Diabetes is one of the most common health conditions in the United States. Nearly 10 percent of all Americans live with this condition. Ongoing research in recent years has improved diagnosis, knowledge and treatment of type 2 diabetes, which allows for better management and prevention. Privis Health, a leading provider of digital health, offers a few things you should know about diabetes.
Diabetes is a Chronic Condition
Simply put, diabetes is a condition that comes about when your body has difficulty managing blood sugar levels. It occurs when your body either can’t make or use insulin, the hormone that regulates blood sugar. Basically, either your body is unable to use the insulin effectively or it just fails to produce it at all.
When this happens, glucose builds up in your blood and leads to high blood sugar levels.
There is No Cure
Currently, there is no cure for this condition, it takes medication and careful management to keep blood sugar levels in optimal range.
Diabetes is on the Rise
The number of people in the United States diagnosed with diabetes has risen dramatically in the last several years. But what is even more concerning is that type 2 diabetes was once something only seen in adults, but now it is common in young adults as well. Obesity is linked to type 2 diabetes and could very well be a reason why we see it in people who are so young.

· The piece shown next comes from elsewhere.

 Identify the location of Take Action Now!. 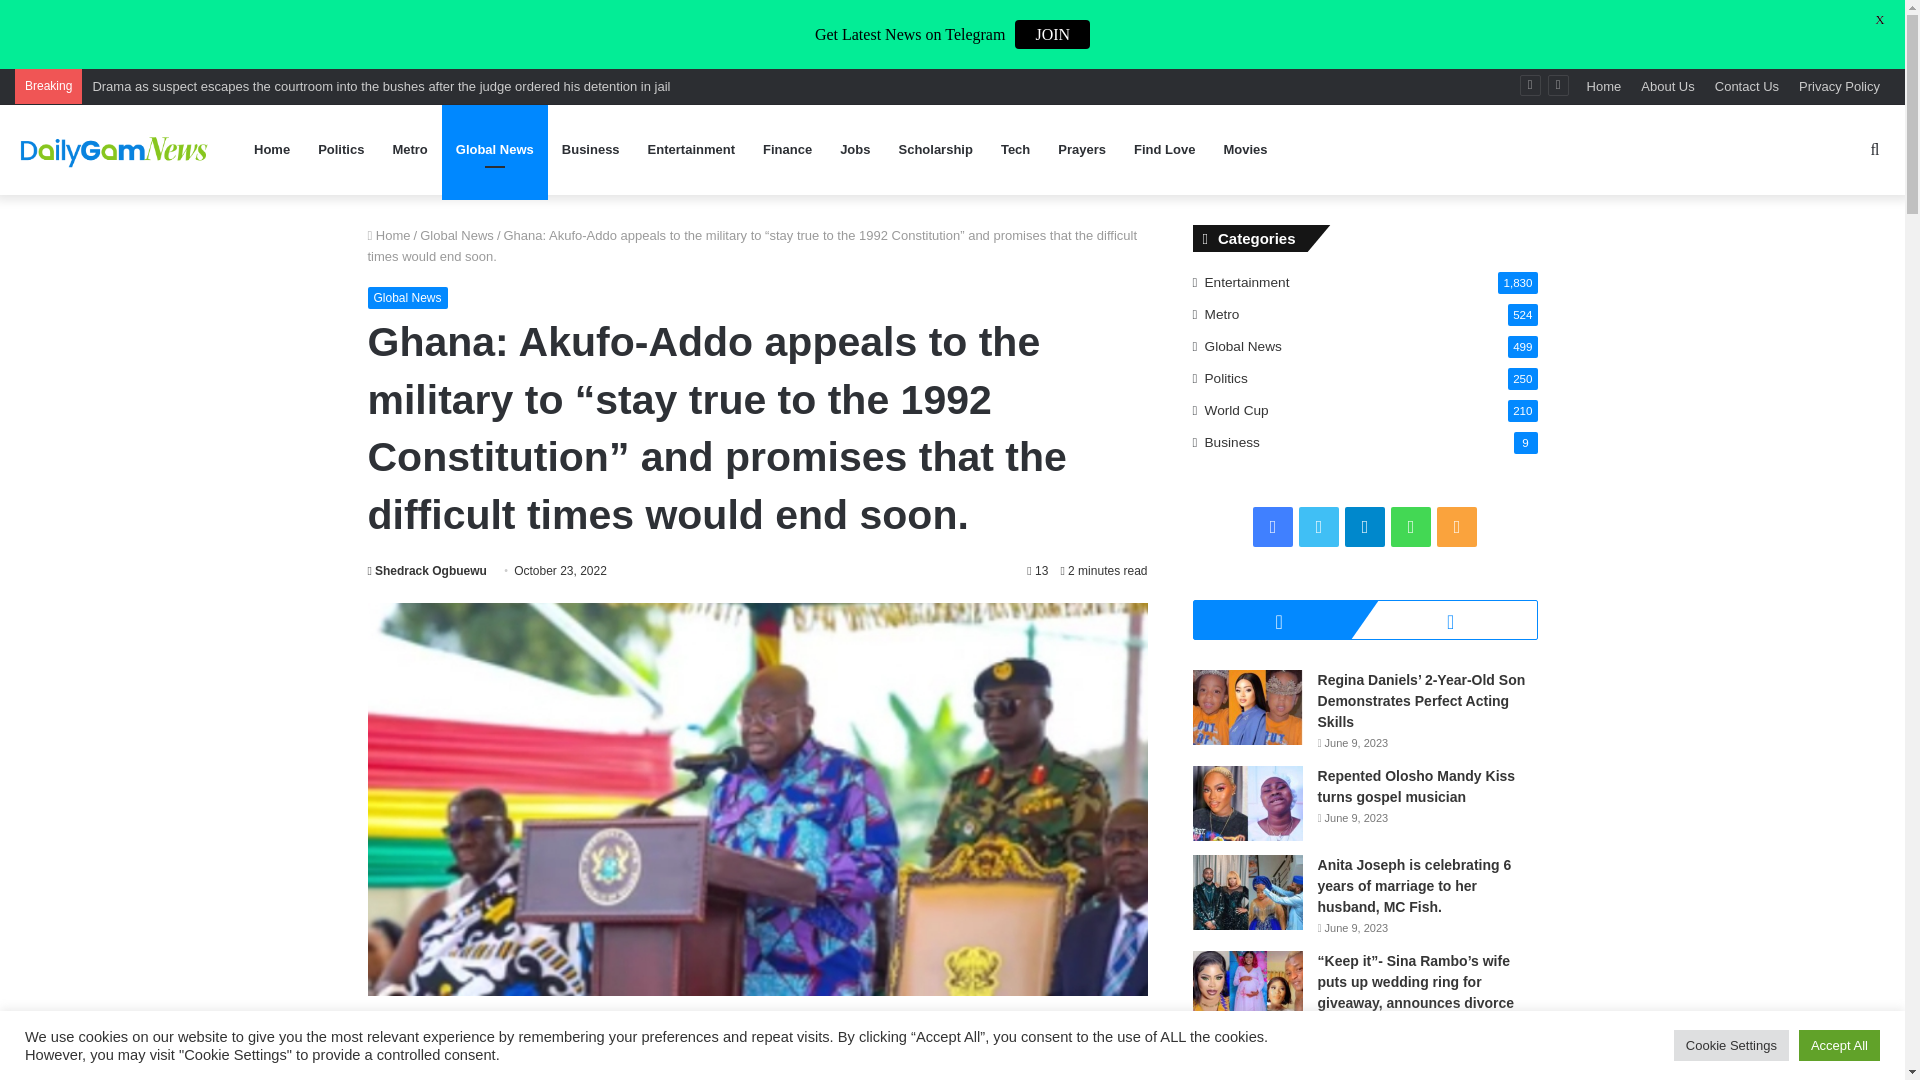
(386, 19).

You Might Not Be Aware of It
Regular checkups with your doctor are recommended because you can have type 2 diabetes and may not even know it. If it goes undetected for too long, it can lead to serious complications including eye disease, nerve damage, kidney disease and an increased risk of a stroke just to name a few.
A Healthy Lifestyle Helps
The best way to prevent type 2 diabetes and to manage it is to lead a healthy lifestyle. You want to maintain a healthy weight, do at least 30 minutes of moderately intense exercise three times a week and limit your sugar intake as well as saturated fats. If you wonder what foods to avoid, start by cutting out processed foods.
Don’t Skip Breakfast
One study found that people who skipped breakfast had a 54 percent higher risk of developing diabetes. You might wonder what the connection is. When you go to bed at night, your insulin levels are stable, but they drop if you don’t eat in the morning. They spike and then crash when you eat lunch. This yo-yo effect is what causes diabetes.
You Might Have Prediabetes
A whopping one in three Americans suffers from a condition in which blood sugar is higher than normal, but not enough to be considered diabetic. Even scarier is that about 70 percent of these people will go on to develop type 2 diabetes.
Screening for diabetes is very important as it ensures early diagnosis and treatment.